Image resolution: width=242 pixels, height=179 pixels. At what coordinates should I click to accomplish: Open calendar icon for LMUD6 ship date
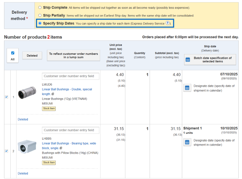point(187,88)
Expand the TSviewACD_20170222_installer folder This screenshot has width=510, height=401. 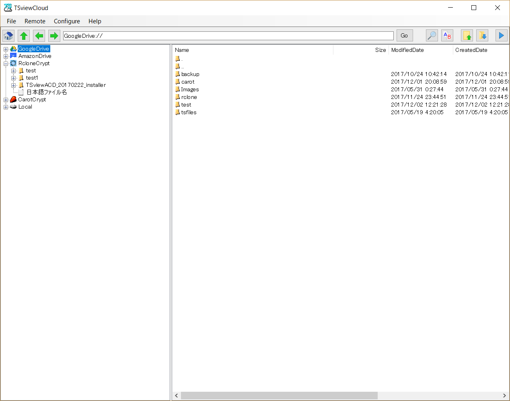(14, 85)
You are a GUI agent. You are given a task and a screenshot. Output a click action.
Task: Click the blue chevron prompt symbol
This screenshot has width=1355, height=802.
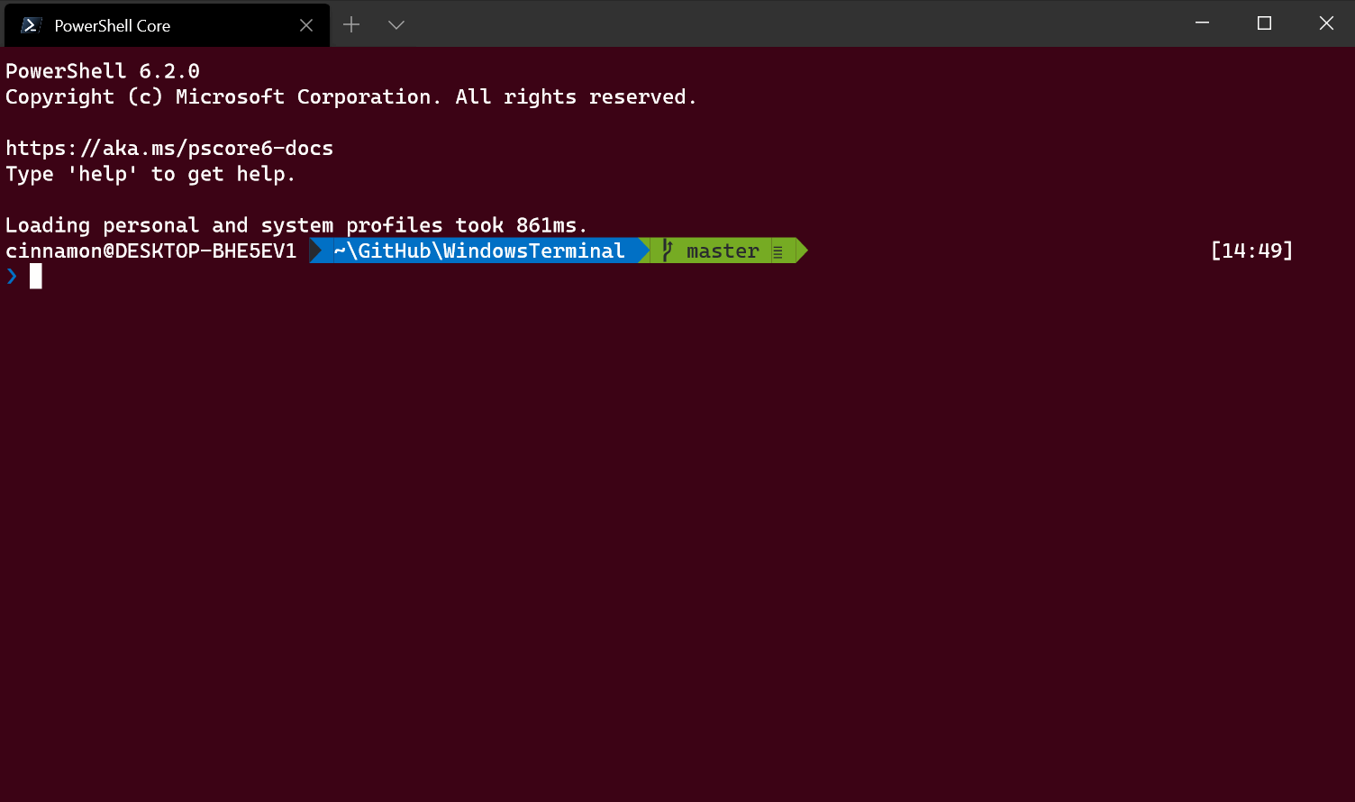click(x=12, y=277)
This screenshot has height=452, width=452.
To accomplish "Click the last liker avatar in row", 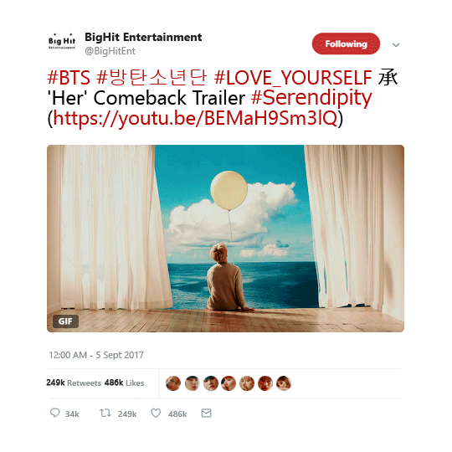I will (x=284, y=383).
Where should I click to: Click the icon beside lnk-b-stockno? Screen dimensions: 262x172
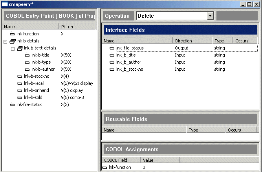[20, 77]
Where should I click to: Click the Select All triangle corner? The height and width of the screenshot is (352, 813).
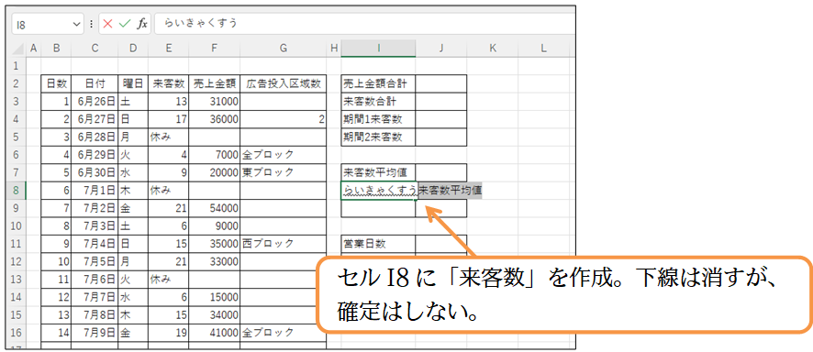(x=17, y=50)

■ ■ ■

• _TASK STATEMENT_:
Output the items from the line containing "Where should I click to: Click the Select" through the end of the items as a JSON list of strings, one string per line, with blank lines skipped and the pictures left out.

• _ANSWER TO THE EXERCISE_:
[
  "Where should I click to: Click the Select All triangle corner? The height and width of the screenshot is (352, 813).",
  "(x=17, y=50)"
]